The ticket-from-context workflow
A customer sends a long email describing a bug. You want a Jira ticket.
The old flow: read the email, mentally extract steps to reproduce, open Jira, click New Issue, copy-paste fragments, format them, set the priority, assign it.
The new flow is one prompt: "Create a Jira bug in the PLATFORM project from this email with steps to reproduce and assign it to Sarah."
The assistant calls jira_search_users to resolve "Sarah" to an account ID, calls jira_create_issue with a structured description built from the email body, and returns the issue key and URL. If Sarah has a common first name and there are three Sarahs, the assistant asks which one. That's the only human decision in the loop.
The retro-to-tickets workflow
End of sprint. Your team ran a retro on a Confluence page with an "Action Items" table at the bottom. Normally someone has to manually create a Jira ticket for each action item.
"Read the Q2 W4 retro page and create Jira tickets for every action item in the Improvements section. Assign each one to the owner listed in the row."
confluence_search, confluence_get_page, a loop of jira_search_users + jira_create_issue, and the assistant replies with a list of created issue keys. A meeting artifact becomes work items in roughly the time it takes to read this paragraph.
The status-doc workflow
The reverse direction is just as useful. You've been closing tickets all week. You need a status update for a stakeholder.
"Pull my closed Jira tickets from the last 7 days, group them by epic, and write a status update as a new Confluence page under the Weekly Updates parent."
This one hits every corner of the connector. jira_search for the tickets, jira_get_issue to fetch epic links, confluence_search to locate the parent page ID, confluence_create_page to write the summary in storage format. The output is a page URL you can paste into Slack.
The payoff isn't speed (though it's faster). It's that this kind of cross-product work is low-priority enough that it often just doesn't get done. Teams don't write status pages because writing status pages is annoying. When the cost drops to a sentence, the pages start showing up.

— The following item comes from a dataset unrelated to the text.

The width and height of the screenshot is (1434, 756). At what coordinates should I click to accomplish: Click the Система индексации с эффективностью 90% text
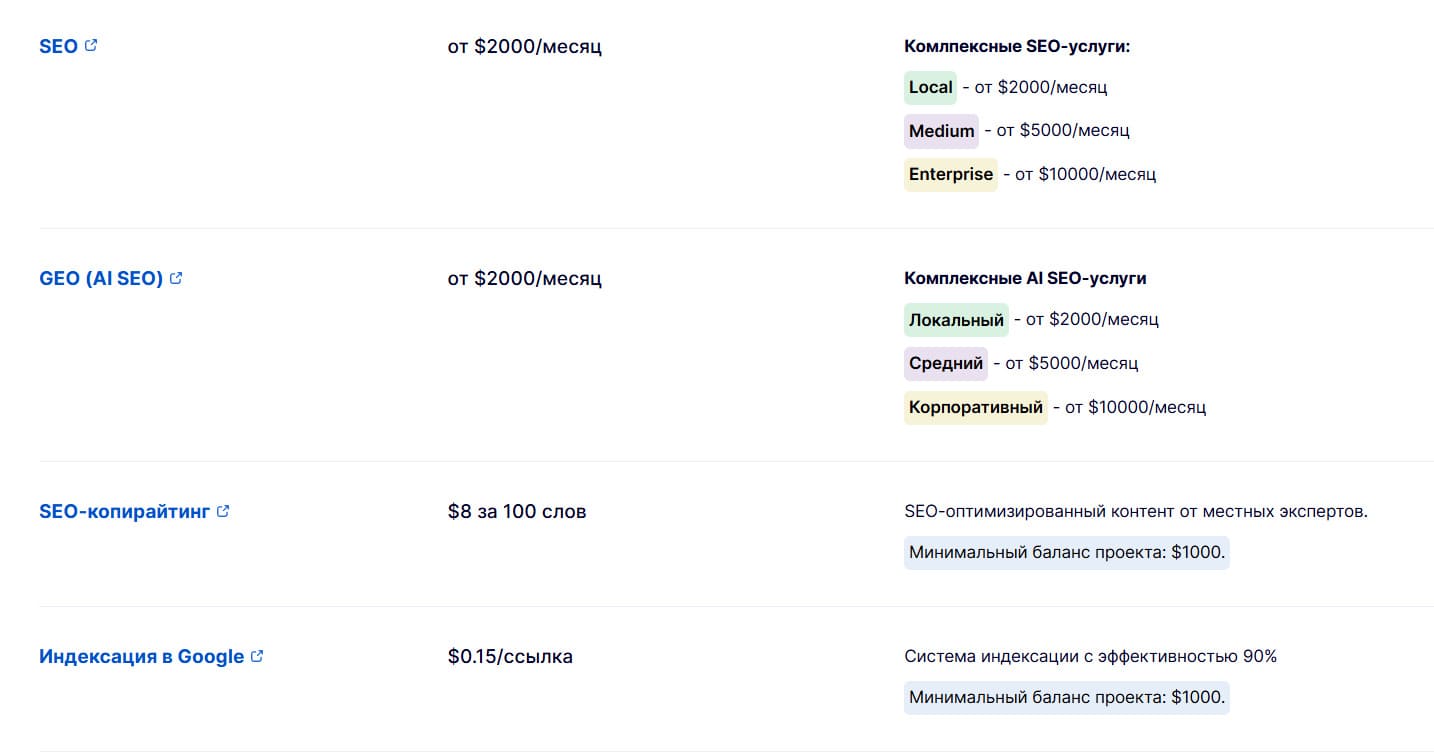coord(1090,657)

Why JQL and CQL stop mattering
I've worked with a lot of engineers who treat JQL like a dark art. "How do I find tickets that were in progress at any point last week but aren't assigned to me anymore?" Most people open the Jira UI and fight the filter builder for ten minutes.
The query is:
status WAS "In Progress" DURING (startOfWeek(-1w), endOfWeek(-1w))

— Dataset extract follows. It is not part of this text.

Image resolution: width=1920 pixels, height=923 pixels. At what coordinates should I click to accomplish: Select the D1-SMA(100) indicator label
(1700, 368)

AND assignee != currentUser()
Your AI assistant knows this. It's been writing JQL since it was a thing. The same goes for CQL on Confluence, which is even more obscure. The assistant will write queries that most humans would have to look up. That's a real productivity lift for anyone who touches Jira occasionally but doesn't live in it.
Context, not content
A quick aside on the technical side. Confluence pages are stored as XHTML in a format Atlassian calls storage format. A two-page meeting-notes page with a table and some status badges easily runs 40KB of markup. Most of that is structural: macros, layout wrappers, text style runs, panel containers.
An AI assistant doesn't need any of it. It needs the words.

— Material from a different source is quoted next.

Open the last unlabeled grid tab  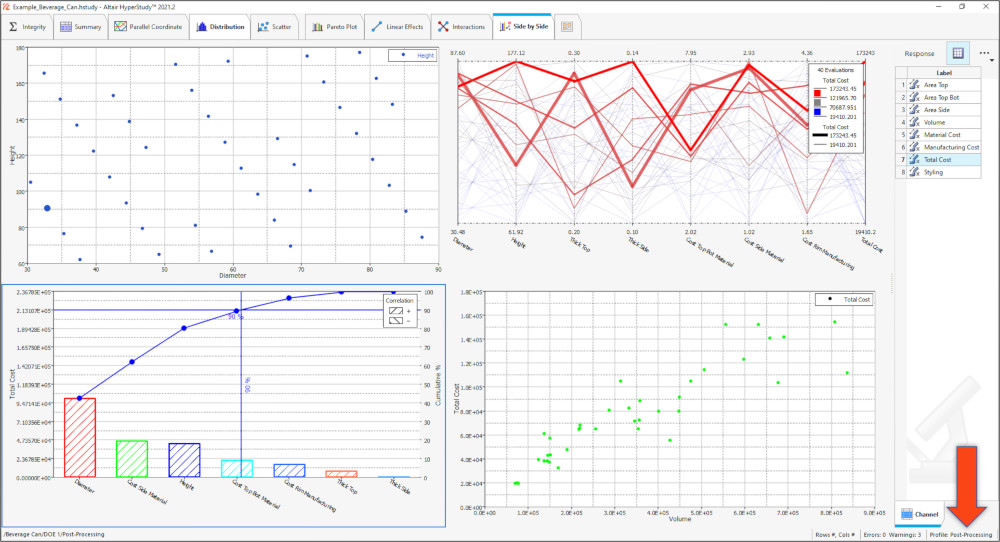568,27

We wrote about this problem and how we solve it in a previous post. The short version: the connector converts storage format to clean text before it ever touches your context window. 40KB of XHTML becomes 2KB of markdown. That's what makes the "read 10 retro pages and summarize" kind of workflow actually work.
Connecting
Sign in at datatorag.com/dashboard, click Connect on the Atlassian card, pick your site, approve the OAuth scopes. Both Jira and Confluence come online together.
If you have multiple Atlassian sites (common in companies with a few acquisitions), you can connect more than one and specify which to use per call. The multi-account post covers how that works under the hood.
Then try this as your first prompt: "What are my open Jira tickets and when was each last updated?" If your tickets are anything like mine, you'll get a surprise.